■ Task details: Every entry in the data below needs to be repeated exactly.

----

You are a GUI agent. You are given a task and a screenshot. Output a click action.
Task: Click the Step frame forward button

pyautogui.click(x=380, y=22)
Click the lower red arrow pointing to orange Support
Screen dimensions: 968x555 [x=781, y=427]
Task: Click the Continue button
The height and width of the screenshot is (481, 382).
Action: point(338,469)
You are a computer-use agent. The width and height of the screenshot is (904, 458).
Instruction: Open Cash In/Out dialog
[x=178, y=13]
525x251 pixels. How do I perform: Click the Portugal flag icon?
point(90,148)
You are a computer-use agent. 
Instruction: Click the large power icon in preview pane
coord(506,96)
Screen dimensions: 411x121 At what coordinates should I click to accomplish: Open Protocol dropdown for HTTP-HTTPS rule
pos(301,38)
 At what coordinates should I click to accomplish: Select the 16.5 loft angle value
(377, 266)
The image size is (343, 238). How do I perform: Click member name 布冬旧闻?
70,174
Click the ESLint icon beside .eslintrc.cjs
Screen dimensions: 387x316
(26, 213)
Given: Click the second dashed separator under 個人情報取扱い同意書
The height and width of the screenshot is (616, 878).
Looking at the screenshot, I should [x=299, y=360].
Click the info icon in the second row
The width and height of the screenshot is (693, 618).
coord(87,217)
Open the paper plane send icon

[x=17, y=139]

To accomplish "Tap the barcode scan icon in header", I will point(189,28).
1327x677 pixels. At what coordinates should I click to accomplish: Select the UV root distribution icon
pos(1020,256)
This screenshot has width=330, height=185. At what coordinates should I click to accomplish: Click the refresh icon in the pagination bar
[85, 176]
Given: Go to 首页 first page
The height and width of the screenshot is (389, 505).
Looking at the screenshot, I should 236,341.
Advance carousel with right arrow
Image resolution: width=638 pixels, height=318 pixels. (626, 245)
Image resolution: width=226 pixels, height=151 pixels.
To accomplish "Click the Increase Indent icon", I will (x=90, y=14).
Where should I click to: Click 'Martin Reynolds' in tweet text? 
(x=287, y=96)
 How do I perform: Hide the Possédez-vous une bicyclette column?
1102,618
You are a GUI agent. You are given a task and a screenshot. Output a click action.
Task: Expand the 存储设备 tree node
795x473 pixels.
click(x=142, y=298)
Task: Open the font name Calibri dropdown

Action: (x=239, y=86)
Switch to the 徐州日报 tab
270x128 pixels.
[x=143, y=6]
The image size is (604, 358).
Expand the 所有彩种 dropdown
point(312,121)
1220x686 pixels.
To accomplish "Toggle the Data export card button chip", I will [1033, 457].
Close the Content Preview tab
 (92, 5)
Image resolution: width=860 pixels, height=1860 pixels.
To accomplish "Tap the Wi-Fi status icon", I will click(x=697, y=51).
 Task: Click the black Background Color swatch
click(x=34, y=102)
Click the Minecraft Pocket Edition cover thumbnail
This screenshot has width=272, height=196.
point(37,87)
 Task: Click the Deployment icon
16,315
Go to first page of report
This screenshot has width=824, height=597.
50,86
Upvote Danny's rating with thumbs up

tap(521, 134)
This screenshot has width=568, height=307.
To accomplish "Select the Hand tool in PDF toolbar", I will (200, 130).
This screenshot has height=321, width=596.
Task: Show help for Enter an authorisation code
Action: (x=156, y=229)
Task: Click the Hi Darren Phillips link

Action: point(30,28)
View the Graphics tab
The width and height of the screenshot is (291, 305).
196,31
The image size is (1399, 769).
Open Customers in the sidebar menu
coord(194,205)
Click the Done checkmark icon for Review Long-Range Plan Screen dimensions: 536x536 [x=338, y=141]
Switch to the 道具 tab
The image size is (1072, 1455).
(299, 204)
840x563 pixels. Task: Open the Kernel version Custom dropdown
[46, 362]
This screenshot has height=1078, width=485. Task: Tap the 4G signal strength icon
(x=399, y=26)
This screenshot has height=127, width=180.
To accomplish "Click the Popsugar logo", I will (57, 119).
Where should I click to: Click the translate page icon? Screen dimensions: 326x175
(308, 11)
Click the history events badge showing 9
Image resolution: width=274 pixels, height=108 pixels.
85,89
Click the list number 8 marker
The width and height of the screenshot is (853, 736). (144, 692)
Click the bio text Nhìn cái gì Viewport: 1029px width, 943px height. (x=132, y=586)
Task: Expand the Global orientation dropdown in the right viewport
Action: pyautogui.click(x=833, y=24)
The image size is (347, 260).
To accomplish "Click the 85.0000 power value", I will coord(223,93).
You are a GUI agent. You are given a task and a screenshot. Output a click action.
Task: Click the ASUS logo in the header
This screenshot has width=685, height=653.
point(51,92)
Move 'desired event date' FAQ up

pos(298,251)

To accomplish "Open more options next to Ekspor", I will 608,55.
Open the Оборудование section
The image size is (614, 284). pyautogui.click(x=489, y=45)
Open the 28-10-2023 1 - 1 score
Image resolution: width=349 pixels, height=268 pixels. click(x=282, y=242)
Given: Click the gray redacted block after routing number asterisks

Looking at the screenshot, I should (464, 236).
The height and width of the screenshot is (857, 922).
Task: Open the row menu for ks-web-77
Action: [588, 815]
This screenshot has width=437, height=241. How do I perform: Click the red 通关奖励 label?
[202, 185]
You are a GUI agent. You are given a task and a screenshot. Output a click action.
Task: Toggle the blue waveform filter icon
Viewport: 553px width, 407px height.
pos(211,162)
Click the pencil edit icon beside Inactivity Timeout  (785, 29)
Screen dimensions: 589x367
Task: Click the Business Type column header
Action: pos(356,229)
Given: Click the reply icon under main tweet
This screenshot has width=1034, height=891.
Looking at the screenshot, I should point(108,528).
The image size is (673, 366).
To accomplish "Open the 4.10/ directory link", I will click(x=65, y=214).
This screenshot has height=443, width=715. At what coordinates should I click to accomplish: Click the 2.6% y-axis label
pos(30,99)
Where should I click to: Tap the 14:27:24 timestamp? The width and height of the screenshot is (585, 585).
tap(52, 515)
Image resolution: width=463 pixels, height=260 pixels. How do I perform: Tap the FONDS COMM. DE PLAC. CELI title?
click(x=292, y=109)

----

■ Output below:
You are a GUI agent. You are given a task and a screenshot. Output a click action.
Task: Click the Step frame forward button

pyautogui.click(x=380, y=22)
Click the lower red arrow pointing to orange Support
Screen dimensions: 968x555 [x=781, y=427]
Task: Click the Continue button
The height and width of the screenshot is (481, 382).
Action: point(338,469)
You are a computer-use agent. The width and height of the screenshot is (904, 458).
Instruction: Open Cash In/Out dialog
[x=178, y=13]
525x251 pixels. How do I perform: Click the Portugal flag icon?
point(90,148)
You are a computer-use agent. 
Instruction: Click the large power icon in preview pane
coord(506,96)
Screen dimensions: 411x121 At what coordinates should I click to accomplish: Open Protocol dropdown for HTTP-HTTPS rule
pos(301,38)
 At what coordinates should I click to accomplish: Select the 16.5 loft angle value
(377, 266)
The image size is (343, 238). How do I perform: Click member name 布冬旧闻?
70,174
Click the ESLint icon beside .eslintrc.cjs
Screen dimensions: 387x316
(26, 213)
Given: Click the second dashed separator under 個人情報取扱い同意書
The height and width of the screenshot is (616, 878).
Looking at the screenshot, I should [x=299, y=360].
Click the info icon in the second row
The width and height of the screenshot is (693, 618).
coord(87,217)
Open the paper plane send icon

[x=17, y=139]

To accomplish "Tap the barcode scan icon in header", I will point(189,28).
1327x677 pixels. At what coordinates should I click to accomplish: Select the UV root distribution icon
pos(1020,256)
This screenshot has width=330, height=185. At what coordinates should I click to accomplish: Click the refresh icon in the pagination bar
[85, 176]
Given: Go to 首页 first page
The height and width of the screenshot is (389, 505).
Looking at the screenshot, I should 236,341.
Advance carousel with right arrow
Image resolution: width=638 pixels, height=318 pixels. (626, 245)
Image resolution: width=226 pixels, height=151 pixels.
To accomplish "Click the Increase Indent icon", I will (x=90, y=14).
Where should I click to: Click 'Martin Reynolds' in tweet text? 
(x=287, y=96)
 How do I perform: Hide the Possédez-vous une bicyclette column?
1102,618
You are a GUI agent. You are given a task and a screenshot. Output a click action.
Task: Expand the 存储设备 tree node
795x473 pixels.
click(x=142, y=298)
Task: Open the font name Calibri dropdown

Action: (x=239, y=86)
Switch to the 徐州日报 tab
270x128 pixels.
[x=143, y=6]
The image size is (604, 358).
Expand the 所有彩种 dropdown
point(312,121)
1220x686 pixels.
To accomplish "Toggle the Data export card button chip", I will [1033, 457].
Close the Content Preview tab
 (92, 5)
Image resolution: width=860 pixels, height=1860 pixels.
To accomplish "Tap the Wi-Fi status icon", I will click(x=697, y=51).
 Task: Click the black Background Color swatch
click(x=34, y=102)
Click the Minecraft Pocket Edition cover thumbnail
This screenshot has width=272, height=196.
point(37,87)
 Task: Click the Deployment icon
16,315
Go to first page of report
This screenshot has width=824, height=597.
50,86
Upvote Danny's rating with thumbs up

tap(521, 134)
This screenshot has width=568, height=307.
To accomplish "Select the Hand tool in PDF toolbar", I will (200, 130).
This screenshot has height=321, width=596.
Task: Show help for Enter an authorisation code
Action: (x=156, y=229)
Task: Click the Hi Darren Phillips link

Action: point(30,28)
View the Graphics tab
The width and height of the screenshot is (291, 305).
196,31
The image size is (1399, 769).
Open Customers in the sidebar menu
coord(194,205)
Click the Done checkmark icon for Review Long-Range Plan Screen dimensions: 536x536 [x=338, y=141]
Switch to the 道具 tab
The image size is (1072, 1455).
(299, 204)
840x563 pixels. Task: Open the Kernel version Custom dropdown
[46, 362]
This screenshot has height=1078, width=485. Task: Tap the 4G signal strength icon
(x=399, y=26)
This screenshot has height=127, width=180.
To accomplish "Click the Popsugar logo", I will (57, 119).
Where should I click to: Click the translate page icon? Screen dimensions: 326x175
(308, 11)
Click the history events badge showing 9
Image resolution: width=274 pixels, height=108 pixels.
85,89
Click the list number 8 marker
The width and height of the screenshot is (853, 736). (144, 692)
Click the bio text Nhìn cái gì Viewport: 1029px width, 943px height. (x=132, y=586)
Task: Expand the Global orientation dropdown in the right viewport
Action: pyautogui.click(x=833, y=24)
The image size is (347, 260).
To accomplish "Click the 85.0000 power value", I will coord(223,93).
You are a GUI agent. You are given a task and a screenshot. Output a click action.
Task: Click the ASUS logo in the header
This screenshot has width=685, height=653.
point(51,92)
Move 'desired event date' FAQ up

pos(298,251)

To accomplish "Open more options next to Ekspor", I will 608,55.
Open the Оборудование section
The image size is (614, 284). pyautogui.click(x=489, y=45)
Open the 28-10-2023 1 - 1 score
Image resolution: width=349 pixels, height=268 pixels. click(x=282, y=242)
Given: Click the gray redacted block after routing number asterisks

Looking at the screenshot, I should (464, 236).
The height and width of the screenshot is (857, 922).
Task: Open the row menu for ks-web-77
Action: [588, 815]
This screenshot has width=437, height=241. How do I perform: Click the red 通关奖励 label?
[202, 185]
You are a GUI agent. You are given a task and a screenshot. Output a click action.
Task: Toggle the blue waveform filter icon
Viewport: 553px width, 407px height.
pos(211,162)
Click the pencil edit icon beside Inactivity Timeout  (785, 29)
Screen dimensions: 589x367
Task: Click the Business Type column header
Action: pos(356,229)
Given: Click the reply icon under main tweet
This screenshot has width=1034, height=891.
Looking at the screenshot, I should point(108,528).
The image size is (673, 366).
To accomplish "Open the 4.10/ directory link", I will click(x=65, y=214).
This screenshot has height=443, width=715. At what coordinates should I click to accomplish: Click the 2.6% y-axis label
pos(30,99)
Where should I click to: Tap the 14:27:24 timestamp? The width and height of the screenshot is (585, 585).
tap(52, 515)
Image resolution: width=463 pixels, height=260 pixels. How do I perform: Tap the FONDS COMM. DE PLAC. CELI title?
click(x=292, y=109)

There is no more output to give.